◆ **Instructions**:
#1 According to the court opinion, in whose name was the Buick registered?
#2 Translate this sentence from the court opinion into Spanish: "The automobile bore a registration in the name of Vanderpool's wife."
#3 Write a continuation of the court opinion on the Buick search, starting after its final sentence.

----- Article -----

Appellant’s first contention regarding the lack of a search warrant fails because appellant lacked any standing to challenge the search of the Buick. The automobile bore a registration in the name of Vanderpool’s wife. By his testimony, Vanderpool confirmed that the Buick belonged to his lawful wife and that he was the operator thereof. The evidence merely reveals that appellant was a passenger in the Buick, and a passenger normally has no expectation of privacy in the trunk of someone else’s automobile. State v. Wood, 613 S.W.2d 898, 900 (Mo.App.1981). There is nothing upon this record to show that appellant had any property or possessory right or interest in the Buick or in the above-referred-to physical property seized. Indeed, appellant does not even assert any such interest in either the property or the automobile.
Appellant’s second challenge to the above-referred-to evidence on the basis that such evidence was not relevant must also fail. The challenge made by appellant was clearly ruled against him in the case of State v. Marler, 453 S.W.2d 953, 956 (Mo.1970). See also State v. Heitman, 473 S.W.2d 722, 727 (Mo.1971), and State v. Mayo, 593 S.W.2d 644, 645 (Mo.App.1980). In Marler, the court noted that items such as a crowbar, lug wrench, and large screwdriver are generally known to be tools used by burglars. The court, at 956, went on to point out, quoting from State v. Miller, 368 S.W.2d 353, 360 (Mo.1963):
“Where the evidence shows that accused was in the vicinity of the scene of the burglary ... about the time of its commission, evidence that he was in possession of or had access to burglarious tools with which the crime was or might have been committed is competent, if under the particular facts of the case the tools ... are sufficiently connected with accused and the crime to become relevant and have some probative value and if they bear upon the question of intent.”
In the instant case, it can be likewise be said that items such as vise grip pliers, a dent puller, and bolt cutters are certainly the generally known tools of a burglar. Marler, supra. In addition, the evidence upon this record shows that appellant was in the vicinity of the offense at the time of its occurrence. In addition, it cannot be *543said that appellant did not have access to the particular items. They were in the trunk of an automobile in which he was a passenger. Miller, supra.

----- Entries provided -----

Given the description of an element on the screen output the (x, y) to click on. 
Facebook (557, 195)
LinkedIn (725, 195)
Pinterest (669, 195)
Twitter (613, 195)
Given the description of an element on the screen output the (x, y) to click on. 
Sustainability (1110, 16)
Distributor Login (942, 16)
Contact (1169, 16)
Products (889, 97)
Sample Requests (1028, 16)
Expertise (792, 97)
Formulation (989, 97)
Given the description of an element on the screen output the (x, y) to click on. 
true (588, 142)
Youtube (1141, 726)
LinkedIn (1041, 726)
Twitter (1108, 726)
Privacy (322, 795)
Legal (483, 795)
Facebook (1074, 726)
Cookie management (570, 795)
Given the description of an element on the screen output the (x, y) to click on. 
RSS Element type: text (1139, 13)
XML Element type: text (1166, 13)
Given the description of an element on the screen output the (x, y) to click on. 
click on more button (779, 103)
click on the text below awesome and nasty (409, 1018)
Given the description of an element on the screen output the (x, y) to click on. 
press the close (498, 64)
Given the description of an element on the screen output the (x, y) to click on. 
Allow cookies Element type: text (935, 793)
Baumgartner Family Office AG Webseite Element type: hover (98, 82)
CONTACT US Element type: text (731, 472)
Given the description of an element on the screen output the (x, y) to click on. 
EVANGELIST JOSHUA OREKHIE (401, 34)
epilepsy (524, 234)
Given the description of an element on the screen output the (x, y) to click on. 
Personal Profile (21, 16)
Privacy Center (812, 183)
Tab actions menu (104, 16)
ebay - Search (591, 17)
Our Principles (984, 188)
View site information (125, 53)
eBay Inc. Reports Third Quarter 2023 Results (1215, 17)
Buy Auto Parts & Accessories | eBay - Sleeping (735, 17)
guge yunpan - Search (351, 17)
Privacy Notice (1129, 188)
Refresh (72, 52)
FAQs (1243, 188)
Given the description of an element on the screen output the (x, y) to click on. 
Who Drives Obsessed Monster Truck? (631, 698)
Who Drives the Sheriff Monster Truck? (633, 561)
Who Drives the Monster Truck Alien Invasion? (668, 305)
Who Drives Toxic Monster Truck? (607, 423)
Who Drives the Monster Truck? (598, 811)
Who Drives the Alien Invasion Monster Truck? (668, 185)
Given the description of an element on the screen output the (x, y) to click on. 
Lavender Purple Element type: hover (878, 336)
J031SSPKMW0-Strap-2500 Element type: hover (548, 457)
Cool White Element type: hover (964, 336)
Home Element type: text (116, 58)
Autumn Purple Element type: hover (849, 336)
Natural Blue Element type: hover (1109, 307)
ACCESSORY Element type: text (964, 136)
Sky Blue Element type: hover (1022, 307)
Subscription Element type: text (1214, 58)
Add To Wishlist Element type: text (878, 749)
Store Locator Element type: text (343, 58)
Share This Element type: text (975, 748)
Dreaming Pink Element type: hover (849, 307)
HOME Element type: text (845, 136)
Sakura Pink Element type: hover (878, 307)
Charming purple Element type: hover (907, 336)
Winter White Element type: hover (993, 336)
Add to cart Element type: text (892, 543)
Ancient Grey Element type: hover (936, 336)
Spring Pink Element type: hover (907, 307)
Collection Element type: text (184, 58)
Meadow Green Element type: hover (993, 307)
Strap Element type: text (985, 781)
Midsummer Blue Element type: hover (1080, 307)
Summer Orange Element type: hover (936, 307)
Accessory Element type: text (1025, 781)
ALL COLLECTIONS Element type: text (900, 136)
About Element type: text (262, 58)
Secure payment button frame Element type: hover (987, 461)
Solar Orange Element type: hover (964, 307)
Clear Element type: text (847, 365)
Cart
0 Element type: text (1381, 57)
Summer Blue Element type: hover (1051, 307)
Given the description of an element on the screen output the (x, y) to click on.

-----

◆ **The replies**:
#1 Vanderpool's wife.

#2 El automóvil estaba registrado a nombre de la esposa de Vanderpool.

#3
The physical evidence was admissible upon another basis as well, in that while unto itself this particular evidence is evidence of another criminal act, it was nonetheless admissible herein to establish motive, intent, a common scheme or plan, the identity of appellant, or the absence of mistake or accident with respect to the charge against appellant. State v. Moss, 627 S.W.2d 667, 668 (Mo.App.1982).
The trial court did not err in overruling appellant’s motion to suppress the physical evidence secured from the automobile trunk, or in overruling appellant’s trial objections to its introduction and testimony introduced relative to it.
There is no merit to appellant’s point (3) and it is ruled against him.
Under his final point (4), appellant charges that the trial court erred in declaring him to be a prior offender pursuant to § 558.016.1 and § 558.016.2, RSMo 1978 (as amended 1980 and 1981), and thus imposing sentence in lieu of permitting the jury to assess his punishment. Appellant asserts that there was no evidence showing that his previous conviction for burglary of a vending machine in Oklahoma (a felony offense in Oklahoma) constituted a felony under the laws of Missouri.
Research has failed to reveal any decision by our courts interpreting § 558.016 as amended by the Missouri General Assembly in 1981. Section 558.016 was amended by the General Assembly in 1981 through passage of S.C.S.H.C.S.H.B.-554. By the passage of that legislation, § 558.016 was amended to include an additional provision which presently reads, “2. A ‘prior offender’ is one who has pleaded guilty to or has been found guilty of one felony.”
Two questions arise as a result of the passage of the above provision regarding the legislative intent of that provision. The first question is: Did the General Assembly intend the term “one felony” to mean one felony having been committed, and a conviction resulting therefrom, only within Missouri? The second question to arise is: If “one felony” is not limited to a felony within the state of Missouri, then does the term “one felony” mean a felony within the meaning of the law of other states and federal jurisdictions, and does it also mean that an offense, though a felony in a foreign jurisdiction, must, for purposes of the statute, be shown also to be a felony under the law of Missouri?
The latter question essentially reflects the position and argument- of appellant herein. He further argues, of course, that there is no showing that the “Oklahoma offense” is a felony under Missouri law.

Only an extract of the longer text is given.